Saturday, August 20, 2005
"If I was going to commit any kind of money in recognition of war, then it should be toward peace, given what our war is in Iraq right now," Supervisor Ross Mirkarimi said.
It's kind of ironic, and darkly funny, that the city of San Francisco is so self-righteous and so (to use Diane Feinstein's word) petty about "war." Especially when you consider that, in absolute numbers, the AIDS virus that was spread--peacefully, of course--in San Francisco bathhouses has already killed more people than the wars in Korea, Vietnam, and Iraq put together. And hot on the heels of World War I.
Michael Fumento has pointed out how the city's refusal to close the bathhouses, in spite of massive evidence of an ongoing public health disaster, facilitated the spread of the epidemic. "It wasn't until 1987 [1987!] that the last bathhouse closed its doors."
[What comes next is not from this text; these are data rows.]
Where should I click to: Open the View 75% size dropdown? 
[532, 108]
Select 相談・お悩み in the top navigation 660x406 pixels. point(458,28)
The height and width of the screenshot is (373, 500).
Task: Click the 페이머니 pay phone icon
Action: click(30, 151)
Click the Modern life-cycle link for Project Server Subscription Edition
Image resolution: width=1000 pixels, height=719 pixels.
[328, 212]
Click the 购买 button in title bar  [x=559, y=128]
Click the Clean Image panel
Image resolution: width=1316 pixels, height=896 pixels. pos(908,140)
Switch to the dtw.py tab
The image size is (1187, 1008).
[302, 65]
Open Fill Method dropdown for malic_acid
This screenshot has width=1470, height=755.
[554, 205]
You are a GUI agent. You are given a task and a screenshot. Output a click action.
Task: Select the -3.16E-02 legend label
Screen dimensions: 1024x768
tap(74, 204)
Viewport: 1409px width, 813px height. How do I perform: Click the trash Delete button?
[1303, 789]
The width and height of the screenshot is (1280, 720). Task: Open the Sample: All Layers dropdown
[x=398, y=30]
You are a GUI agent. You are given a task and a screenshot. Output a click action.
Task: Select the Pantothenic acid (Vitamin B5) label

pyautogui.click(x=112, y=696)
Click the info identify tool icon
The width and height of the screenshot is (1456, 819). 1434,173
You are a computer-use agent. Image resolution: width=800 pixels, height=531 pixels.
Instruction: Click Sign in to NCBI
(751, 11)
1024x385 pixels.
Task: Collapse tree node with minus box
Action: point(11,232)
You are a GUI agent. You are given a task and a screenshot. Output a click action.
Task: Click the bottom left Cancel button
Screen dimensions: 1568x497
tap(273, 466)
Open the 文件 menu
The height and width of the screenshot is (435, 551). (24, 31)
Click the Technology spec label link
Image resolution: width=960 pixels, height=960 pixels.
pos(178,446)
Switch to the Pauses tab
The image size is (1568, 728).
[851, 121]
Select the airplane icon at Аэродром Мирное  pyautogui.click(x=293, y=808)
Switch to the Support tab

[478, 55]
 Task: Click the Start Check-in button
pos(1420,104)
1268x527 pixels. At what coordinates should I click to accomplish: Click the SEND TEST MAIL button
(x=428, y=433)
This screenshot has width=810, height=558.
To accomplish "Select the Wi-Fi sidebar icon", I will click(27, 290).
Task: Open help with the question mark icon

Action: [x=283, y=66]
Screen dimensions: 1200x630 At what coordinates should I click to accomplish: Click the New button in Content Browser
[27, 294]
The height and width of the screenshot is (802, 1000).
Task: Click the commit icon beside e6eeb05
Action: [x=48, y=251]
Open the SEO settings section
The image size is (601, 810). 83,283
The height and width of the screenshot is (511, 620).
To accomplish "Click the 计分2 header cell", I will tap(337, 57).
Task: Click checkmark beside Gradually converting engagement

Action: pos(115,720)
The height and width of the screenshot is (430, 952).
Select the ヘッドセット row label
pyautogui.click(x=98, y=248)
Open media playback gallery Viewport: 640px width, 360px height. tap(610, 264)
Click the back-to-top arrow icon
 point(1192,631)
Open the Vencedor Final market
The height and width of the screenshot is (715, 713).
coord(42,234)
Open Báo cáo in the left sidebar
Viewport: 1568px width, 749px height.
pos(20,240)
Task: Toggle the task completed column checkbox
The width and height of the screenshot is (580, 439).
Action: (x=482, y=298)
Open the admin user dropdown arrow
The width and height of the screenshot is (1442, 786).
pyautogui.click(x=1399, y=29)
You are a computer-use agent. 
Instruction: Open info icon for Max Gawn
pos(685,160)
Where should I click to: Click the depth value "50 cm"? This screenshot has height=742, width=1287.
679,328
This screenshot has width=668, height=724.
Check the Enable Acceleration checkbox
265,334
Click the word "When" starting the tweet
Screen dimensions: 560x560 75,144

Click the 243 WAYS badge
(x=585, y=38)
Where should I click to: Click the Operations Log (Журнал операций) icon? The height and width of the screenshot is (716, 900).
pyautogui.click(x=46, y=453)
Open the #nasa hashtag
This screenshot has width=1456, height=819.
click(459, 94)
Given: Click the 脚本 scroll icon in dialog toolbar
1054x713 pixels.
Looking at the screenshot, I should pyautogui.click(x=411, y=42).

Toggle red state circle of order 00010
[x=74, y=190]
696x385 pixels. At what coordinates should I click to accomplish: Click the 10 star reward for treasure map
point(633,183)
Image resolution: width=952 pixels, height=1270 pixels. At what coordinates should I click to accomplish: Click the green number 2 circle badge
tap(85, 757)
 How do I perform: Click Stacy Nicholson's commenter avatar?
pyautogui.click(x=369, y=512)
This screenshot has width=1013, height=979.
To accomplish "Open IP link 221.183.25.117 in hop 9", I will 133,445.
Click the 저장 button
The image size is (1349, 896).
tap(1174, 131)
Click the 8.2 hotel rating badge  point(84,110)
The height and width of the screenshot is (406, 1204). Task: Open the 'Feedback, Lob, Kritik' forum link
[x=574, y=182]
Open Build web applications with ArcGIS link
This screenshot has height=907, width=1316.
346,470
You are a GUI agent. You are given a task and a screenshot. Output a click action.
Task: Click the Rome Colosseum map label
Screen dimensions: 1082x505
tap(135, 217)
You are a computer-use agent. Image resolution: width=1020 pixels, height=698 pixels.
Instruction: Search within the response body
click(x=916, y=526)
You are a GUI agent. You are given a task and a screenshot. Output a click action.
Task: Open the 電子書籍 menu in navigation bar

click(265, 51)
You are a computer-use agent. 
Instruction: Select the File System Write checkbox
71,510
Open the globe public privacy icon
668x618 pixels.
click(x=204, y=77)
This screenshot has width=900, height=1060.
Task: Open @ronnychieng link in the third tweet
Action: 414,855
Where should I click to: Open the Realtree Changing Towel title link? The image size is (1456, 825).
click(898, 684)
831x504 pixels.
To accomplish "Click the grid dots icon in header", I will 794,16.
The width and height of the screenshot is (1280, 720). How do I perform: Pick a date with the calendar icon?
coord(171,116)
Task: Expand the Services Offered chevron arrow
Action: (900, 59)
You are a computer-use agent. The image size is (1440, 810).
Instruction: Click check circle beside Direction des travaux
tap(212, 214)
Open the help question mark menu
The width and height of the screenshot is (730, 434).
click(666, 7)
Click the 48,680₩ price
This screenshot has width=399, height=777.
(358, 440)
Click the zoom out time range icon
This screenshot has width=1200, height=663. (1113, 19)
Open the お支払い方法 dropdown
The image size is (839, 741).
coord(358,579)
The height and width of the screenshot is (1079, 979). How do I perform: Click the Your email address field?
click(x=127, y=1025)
The appalling, purely political failure to close the bathhouses gave an enormous boost to the disease in its earliest years. And at the time, the city abused and vilified the late Randy Shilts for speaking that fact out loud:
In the mid-1980s, his stories suggesting that gay bathhouses in San Francisco were breeding grounds for AIDS made him a pariah, unable to walk through the city's Castro District without being jeered or spat upon.
San Francisco: The conscience of the nation.